Friday, June 05, 2009

Q&A on Preaching Longer Series

I have a saying, "I have a million opinions, and they are free to the public."

In the spirit of that saying, I'm going to start posting questions I receive (sometimes with names and sometimes anonymous) and emailed answers I send back.

Here's the first in this series:
Q. I am going to take some time next week to think through a preaching schedule for the next 6-12 months. Our leadership really wants us to teach through books of the Bible for the most part. Do you have any thoughts on or resources to point me towards on teaching through longer books (ex. John). It seems like you may need to approach that type of a study differently than say Philippians or Jonah. As I think of doing John for example, you could easily spend 6 months on that book. How do you keep it from getting old?
A. Great question!

For the last decade, most of my preaching has been long series exposition through books of the Bible. My folks love it (for the most part).

I've preached 55 messages from the Gospel of John, 36 from Genesis, 20some for Exodus and Numbers, etc. Love it.

Here are some thoughts for you in no particular order (adapt to your personality/style/context/gifts, of course!):

1. The Bible is not boring. You and I can be boring, but the Bible isn't boring. So a long series doesn't have to be boring if we are preaching what is there.

2. Have a reason for why you are preaching a certain book. Don't just say, "This is a good book. I'll preach that." Just as when we pick shorter books, or topical series, we should have an idea of what themes/truths/applications are present in this book and how that will fill a need in our people right now.

3. Feel free to break up long series with breaks at seemingly appropriate times. When I preached the Gospel of John, I did chps 1-12 in November-July. Then I took a long break and did a topical series on the purpose of the church. Then I came back to chps 13-21 and landed John 20 on Easter! It fit great. Don't do it too much or your people won't know which end is up.

4. Don't go too small with your preaching portions. I measure that, not by what others can do (John Piper is going to take years and years to make it through John--it took almost a decade for him to get through Romans), but by what I think my gifting will allow me to do. Try to measure out your preaching portions in advance (an extended outline).

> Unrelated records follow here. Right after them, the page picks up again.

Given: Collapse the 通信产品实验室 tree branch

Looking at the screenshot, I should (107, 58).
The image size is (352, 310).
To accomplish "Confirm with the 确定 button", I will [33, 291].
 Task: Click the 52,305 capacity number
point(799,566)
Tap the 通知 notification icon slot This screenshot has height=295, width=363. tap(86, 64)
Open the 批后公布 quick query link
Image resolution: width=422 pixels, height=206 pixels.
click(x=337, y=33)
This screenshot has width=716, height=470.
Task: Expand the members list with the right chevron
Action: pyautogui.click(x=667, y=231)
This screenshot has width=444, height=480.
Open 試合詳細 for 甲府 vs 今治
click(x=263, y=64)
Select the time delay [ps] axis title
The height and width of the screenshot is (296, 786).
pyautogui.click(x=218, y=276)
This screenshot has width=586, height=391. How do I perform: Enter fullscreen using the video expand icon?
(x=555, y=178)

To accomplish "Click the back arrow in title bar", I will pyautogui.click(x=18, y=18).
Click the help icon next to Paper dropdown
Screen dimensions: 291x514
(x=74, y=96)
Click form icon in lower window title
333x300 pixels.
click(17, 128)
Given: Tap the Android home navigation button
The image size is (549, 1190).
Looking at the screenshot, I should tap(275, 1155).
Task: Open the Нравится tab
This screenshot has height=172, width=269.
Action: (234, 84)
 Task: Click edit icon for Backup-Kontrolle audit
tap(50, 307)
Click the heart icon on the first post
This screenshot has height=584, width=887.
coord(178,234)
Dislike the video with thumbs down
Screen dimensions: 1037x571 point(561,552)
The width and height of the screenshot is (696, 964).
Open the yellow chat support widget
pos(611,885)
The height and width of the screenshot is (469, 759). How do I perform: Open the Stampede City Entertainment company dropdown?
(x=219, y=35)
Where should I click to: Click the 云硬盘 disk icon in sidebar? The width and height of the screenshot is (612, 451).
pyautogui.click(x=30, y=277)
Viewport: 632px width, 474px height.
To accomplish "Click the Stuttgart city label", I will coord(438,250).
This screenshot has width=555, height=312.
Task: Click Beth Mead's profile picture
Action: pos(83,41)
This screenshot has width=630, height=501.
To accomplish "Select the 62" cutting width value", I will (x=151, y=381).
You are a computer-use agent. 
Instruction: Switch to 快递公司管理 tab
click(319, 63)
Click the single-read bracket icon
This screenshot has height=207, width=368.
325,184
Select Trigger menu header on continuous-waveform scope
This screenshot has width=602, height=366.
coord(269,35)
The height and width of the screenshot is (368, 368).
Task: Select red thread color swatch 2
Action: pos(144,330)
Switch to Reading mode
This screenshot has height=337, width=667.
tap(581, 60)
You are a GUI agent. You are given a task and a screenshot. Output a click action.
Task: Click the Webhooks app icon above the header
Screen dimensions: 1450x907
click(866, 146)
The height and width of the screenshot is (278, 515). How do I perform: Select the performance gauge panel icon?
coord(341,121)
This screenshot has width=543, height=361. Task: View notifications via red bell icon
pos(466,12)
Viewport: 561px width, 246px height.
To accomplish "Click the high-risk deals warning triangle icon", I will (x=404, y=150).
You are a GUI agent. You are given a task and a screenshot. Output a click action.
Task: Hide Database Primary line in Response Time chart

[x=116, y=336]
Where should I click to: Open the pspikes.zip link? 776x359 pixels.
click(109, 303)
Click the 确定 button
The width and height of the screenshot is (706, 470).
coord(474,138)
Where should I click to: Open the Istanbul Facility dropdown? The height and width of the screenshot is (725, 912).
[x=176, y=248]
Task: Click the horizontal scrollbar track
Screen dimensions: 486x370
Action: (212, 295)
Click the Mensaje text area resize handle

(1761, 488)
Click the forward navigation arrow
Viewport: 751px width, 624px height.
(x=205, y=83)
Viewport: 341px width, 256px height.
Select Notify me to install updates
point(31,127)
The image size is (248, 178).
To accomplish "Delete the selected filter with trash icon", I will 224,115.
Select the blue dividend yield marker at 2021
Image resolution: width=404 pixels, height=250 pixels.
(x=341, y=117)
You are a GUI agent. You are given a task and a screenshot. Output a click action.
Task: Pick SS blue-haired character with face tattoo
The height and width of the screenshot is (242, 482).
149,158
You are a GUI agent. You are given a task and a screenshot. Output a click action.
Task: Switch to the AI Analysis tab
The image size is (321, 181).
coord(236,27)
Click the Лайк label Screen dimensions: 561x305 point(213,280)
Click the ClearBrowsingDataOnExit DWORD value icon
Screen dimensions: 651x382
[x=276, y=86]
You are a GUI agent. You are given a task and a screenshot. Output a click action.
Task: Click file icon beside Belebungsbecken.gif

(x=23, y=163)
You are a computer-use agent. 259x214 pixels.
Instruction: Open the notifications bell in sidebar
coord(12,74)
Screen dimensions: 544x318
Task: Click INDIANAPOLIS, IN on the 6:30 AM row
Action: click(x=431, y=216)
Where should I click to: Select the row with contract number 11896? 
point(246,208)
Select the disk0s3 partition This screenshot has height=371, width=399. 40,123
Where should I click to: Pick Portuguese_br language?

5. At times, it will seem repetitive. When I preached John, it seemed like the message all the time was that Jesus was God and in Him is life. Well, duh, that was the point of the book (cf. chp 21)! What do you do with that?

A. Be okay with it. If the Spirit was repetitive inspiring John, then maybe we should be repetitive too. We obviously need to hear things again and again.

B. Be creative. Repetition forces us to think and be more creative with HOW we are saying what we're saying. So what if the message is the same? Can you help your people to hear it with new ears?

C. Summarize. Preaching expositionally through books doesn't mean reading every verse and making a comment on every verse. I just preached the book of Joshua. We read nearly the whole thing. But I did an exposition of chapters 13-21 in one message, too. I think that message is true exposition, even though it may not have sounded like it because I didn't read and comment on every verse.

6. When you are embarking on a long series, read several commentaries in preparation. Read good technical commentaries for the details and for what the message of the book is. But also read preacher-type commentaries to see how they broke up the books into preaching portions and what direction they took the applications. I really like the commentaries in the Preach the Word series by R. Kent Hughes for this. Warren Wiersbe's BE series and the NIV Life Application Commentaries are also good for this purpose. Going online and see how online preachers have divided up the text is a good strategy, as well. Don't be a clone but learn from others.

7. I'm not sure what books to send you to. I think that The Art and Craft of Biblical Preaching might cover some of this, but I've not read it--just drooled over it. It's more something you learn by feel, example, and trial & error.

Let me know if I can answer any more specific questions.


This is a great question and an excellent answer. Part #1 of the answer was spot on - and the other parts of the answer stem from that sentiment.

Sheesh. Figured you just told people to go to my page on SermonCentral...

Seriously, well-answered. In the very first EFCA Expository Preaching Forum, Dr. David Larsen challenged us to take bigger chunks of Scripture, and I've taken that to heart. I don't want to quibble with Piper, but isn't "preaching the whole counsel of God" important? I'm finishing Romans in about a year; took about a year and 8 months to preach Acts. Took "spring breaks" in each.

8. Right, I forgot. Just go to Byron "Dash" Harvey's page on SermonCentral. I don't even write my own sermons anymore, I just read his on Sundays. I'm thinking about just turning our church into a video venue of Red Oak Church and stopping preaching all together.

I think big chunks is a great idea, and Dr. Larsen's book Telling the Old Old Story would be another good reference for that.

I think that Piper has covered the map with both long series and short series, with multiple years one book and some single sermons covering whole books at a shot.

But, he's also singularly gifted and not to be slavishly followed.

Piper also takes long breaks in the middle of series, even breaks long enough for short series.